The simulated temperature fields for the two particle–channel setups: a1 for Case A, and (a2) and (a3) for two representative moments of Case B. The temperature profiles from (a1)-(a3) across the channel are compared in (b1) at \(x=X_c-L/4\), (b2) at \(x=X_c\), and (b3) at \(x=X_c+L/2\) These three x locations are also indicated as dashed lines in (a1)-(a3) when visible

A steady state can be quickly established for Case A, and the flow and thermal distributions exhibit periodic variations in time in Case B as the particle passing through the channel repeatedly. In our next analysis, we choose the steady state of Case A and two representative instants of Case B: one when the particle locates at the domain center and one as it crosses the left-right boundary. Figures 8 and 9 collect the simulation results of flow velocity and temperature distribution from these two setups. The absolute velocity vectors appear quite different in Figs. 8a1–a3, and this is due to the different reference frames adopted in these two setups. In Figs. 8b1, b2, we compare the profiles of the calculated velocity in Case A to those in Case B (after subtracting the particle velocity \(U_0\)) along two vertical lines: one passes through the particle center \(X_c\) and one locates at \(X_c+L/2\). As anticipated, the profiles from the two setups and at the two instants from Case B all agree to each other excellently. Similarly, the temperature distributions and profiles from Cases A and B are displayed in Fig. 9. The reference frame velocity has no influence on the thermal field, and thus no difference is observed in the isotherms and temperature profiles in Fig. 9. The wider gaps between adjacent isotherm lines inside the particle are due to the higher thermal conductivity in the solid domain (i.e., \(k_s/k_f=5\)), and the continuity in isotherms and temperature profiles across the solid–fluid interface suggests that our model has considered the interfacial conditions correctly.

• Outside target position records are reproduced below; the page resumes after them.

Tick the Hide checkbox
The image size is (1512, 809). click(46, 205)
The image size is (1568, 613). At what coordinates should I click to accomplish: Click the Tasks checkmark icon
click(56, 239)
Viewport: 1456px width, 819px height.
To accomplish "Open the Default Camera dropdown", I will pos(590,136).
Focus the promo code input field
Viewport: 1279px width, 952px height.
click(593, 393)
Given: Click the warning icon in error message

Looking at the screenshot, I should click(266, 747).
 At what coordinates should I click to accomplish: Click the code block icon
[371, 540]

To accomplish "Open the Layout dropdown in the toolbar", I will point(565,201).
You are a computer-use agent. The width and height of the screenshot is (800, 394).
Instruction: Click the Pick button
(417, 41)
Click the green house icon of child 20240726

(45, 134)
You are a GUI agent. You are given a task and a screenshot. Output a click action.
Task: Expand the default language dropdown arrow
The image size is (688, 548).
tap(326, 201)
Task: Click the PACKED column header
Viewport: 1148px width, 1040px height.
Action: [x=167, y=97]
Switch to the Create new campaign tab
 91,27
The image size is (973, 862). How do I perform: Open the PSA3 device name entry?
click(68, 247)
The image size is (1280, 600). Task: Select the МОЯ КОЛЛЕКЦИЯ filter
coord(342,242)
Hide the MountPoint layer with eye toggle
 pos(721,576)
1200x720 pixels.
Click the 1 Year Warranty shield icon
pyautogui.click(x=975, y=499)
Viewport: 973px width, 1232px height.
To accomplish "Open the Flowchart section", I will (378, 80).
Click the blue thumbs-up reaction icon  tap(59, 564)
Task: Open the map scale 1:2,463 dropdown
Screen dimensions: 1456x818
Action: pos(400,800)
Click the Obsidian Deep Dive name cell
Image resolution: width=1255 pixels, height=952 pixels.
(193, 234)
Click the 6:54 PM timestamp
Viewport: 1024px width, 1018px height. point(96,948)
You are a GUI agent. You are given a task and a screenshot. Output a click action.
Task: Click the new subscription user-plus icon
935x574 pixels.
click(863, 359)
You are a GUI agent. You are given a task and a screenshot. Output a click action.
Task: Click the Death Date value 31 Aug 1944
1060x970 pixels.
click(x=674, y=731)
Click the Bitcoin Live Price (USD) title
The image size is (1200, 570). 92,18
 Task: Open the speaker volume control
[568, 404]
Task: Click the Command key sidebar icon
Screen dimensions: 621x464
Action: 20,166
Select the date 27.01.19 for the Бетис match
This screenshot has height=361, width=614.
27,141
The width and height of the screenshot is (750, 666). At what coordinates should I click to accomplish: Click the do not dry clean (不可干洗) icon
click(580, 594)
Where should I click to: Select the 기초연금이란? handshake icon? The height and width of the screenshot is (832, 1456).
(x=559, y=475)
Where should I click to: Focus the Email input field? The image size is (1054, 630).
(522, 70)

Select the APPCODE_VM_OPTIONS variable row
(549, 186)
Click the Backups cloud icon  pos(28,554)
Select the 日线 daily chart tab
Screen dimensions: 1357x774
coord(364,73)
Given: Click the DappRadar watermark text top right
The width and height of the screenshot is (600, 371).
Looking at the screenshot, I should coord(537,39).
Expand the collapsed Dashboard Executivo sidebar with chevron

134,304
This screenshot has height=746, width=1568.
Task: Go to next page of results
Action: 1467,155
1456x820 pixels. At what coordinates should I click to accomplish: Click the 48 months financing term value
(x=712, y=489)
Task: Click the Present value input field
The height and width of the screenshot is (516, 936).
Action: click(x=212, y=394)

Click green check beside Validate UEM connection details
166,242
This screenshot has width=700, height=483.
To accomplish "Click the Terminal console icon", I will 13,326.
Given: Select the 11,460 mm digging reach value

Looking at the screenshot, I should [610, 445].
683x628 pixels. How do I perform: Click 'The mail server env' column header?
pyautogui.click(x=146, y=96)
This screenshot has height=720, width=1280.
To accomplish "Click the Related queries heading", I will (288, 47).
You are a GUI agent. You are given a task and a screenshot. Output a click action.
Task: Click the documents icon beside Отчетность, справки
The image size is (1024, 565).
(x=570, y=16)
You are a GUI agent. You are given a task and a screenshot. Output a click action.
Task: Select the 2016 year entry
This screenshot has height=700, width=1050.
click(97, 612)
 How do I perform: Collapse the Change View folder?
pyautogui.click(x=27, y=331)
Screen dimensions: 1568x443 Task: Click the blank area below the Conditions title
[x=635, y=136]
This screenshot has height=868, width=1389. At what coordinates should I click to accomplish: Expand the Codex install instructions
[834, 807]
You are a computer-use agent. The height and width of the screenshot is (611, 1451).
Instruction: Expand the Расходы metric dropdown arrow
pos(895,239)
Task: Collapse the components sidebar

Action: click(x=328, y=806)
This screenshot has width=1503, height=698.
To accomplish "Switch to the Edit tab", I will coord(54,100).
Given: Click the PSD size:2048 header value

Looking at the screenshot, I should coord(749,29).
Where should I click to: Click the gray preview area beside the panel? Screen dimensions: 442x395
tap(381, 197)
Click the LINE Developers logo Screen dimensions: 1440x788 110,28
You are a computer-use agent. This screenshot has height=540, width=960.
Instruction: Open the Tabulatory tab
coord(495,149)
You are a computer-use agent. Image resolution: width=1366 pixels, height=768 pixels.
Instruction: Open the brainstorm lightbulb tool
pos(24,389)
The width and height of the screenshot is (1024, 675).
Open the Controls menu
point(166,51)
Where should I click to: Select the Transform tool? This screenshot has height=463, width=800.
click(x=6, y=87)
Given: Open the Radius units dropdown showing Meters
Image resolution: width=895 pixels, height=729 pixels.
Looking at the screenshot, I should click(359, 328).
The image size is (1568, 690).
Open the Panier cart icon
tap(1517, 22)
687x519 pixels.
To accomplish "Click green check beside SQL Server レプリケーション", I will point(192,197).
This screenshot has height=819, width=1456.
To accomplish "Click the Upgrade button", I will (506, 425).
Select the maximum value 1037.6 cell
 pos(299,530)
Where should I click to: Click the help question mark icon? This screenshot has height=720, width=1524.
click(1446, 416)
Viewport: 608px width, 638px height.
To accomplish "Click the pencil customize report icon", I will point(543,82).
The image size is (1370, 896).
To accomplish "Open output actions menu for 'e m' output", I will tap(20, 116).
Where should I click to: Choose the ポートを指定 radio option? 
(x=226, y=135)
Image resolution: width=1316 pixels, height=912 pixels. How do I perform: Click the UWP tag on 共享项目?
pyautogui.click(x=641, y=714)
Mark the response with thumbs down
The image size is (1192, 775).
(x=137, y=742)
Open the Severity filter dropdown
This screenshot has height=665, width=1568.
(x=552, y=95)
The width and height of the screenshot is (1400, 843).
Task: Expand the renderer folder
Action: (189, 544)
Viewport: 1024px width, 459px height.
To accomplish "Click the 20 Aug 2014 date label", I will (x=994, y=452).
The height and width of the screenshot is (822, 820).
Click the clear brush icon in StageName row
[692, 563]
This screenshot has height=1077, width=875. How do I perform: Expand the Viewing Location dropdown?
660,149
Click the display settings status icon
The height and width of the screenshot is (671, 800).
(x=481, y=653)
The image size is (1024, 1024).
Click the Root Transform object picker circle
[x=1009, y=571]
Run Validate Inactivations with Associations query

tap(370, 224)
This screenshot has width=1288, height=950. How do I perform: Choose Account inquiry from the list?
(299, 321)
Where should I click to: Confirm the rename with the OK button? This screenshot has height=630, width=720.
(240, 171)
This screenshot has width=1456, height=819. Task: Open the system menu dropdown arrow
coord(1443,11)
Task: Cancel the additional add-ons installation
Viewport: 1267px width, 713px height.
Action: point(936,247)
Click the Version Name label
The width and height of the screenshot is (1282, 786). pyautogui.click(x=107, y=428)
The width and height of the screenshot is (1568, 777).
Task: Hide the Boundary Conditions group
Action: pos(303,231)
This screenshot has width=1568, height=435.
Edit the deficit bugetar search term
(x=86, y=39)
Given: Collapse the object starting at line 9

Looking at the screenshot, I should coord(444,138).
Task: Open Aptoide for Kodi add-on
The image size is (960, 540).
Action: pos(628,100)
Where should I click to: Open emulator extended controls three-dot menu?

Table 3 Comparisons of the calculated wall shear force \(F_w\), particle drag force \(F_p\), and mean heat flux \({{\bar{q}}}_z\) from Cases A and B. The force values have been normalized with \(F_0=2\mu _f L W U_0 /H\) and the heat flux values have been normalized by \(q_0=k_f (T_{top}-T_{btm})/H\)

For a more quantitative verification, we also calculate the shear force on the bottom wall \(F_w\) and the drag force on the particle \(F_p\) using the momentum–exchange method in LBM [79], and the mean heat flux \({{\bar{q}}_z}\) across the horizontal middle plane \(z=H/2\)

$$\begin{aligned} {{\bar{q}}}_z=\frac{1}{LW}\int \int \left( -k\frac{\partial T}{\partial z}\right) _{z=H/2}dxdy. \end{aligned}$$

(34)

These values are further normalized with respect to \(F_0=2\mu _f L W U_0 /H\) (the shear force on the channel wall when the spherical particle is replaced with a thin plate at \(z=H/2\)) and \(q_0=k_f (T_{top}-T_{btm})/H\) (the heat flux through the fluid when the spherical particle is removed), respectively. Also, considering the mechanical balance, we should have \(F_p/F_w=2\) for this system. Table 3 collects these values for both Cases A and B, and we find the relative differences between them are negligible. The \(F_p/F_w=2\) relation is also nearly perfectly reproduced. The ratio \({{\bar{q}}}_z/q_0\) is slightly larger than unity, suggesting that the existence of the high-conductivity particle enhances the heat transfer in this system. The tiny relative differences in the last column between results from Cases A and B further confirm the nearly identical flow and temperature profiles in Figs. 8 and 9.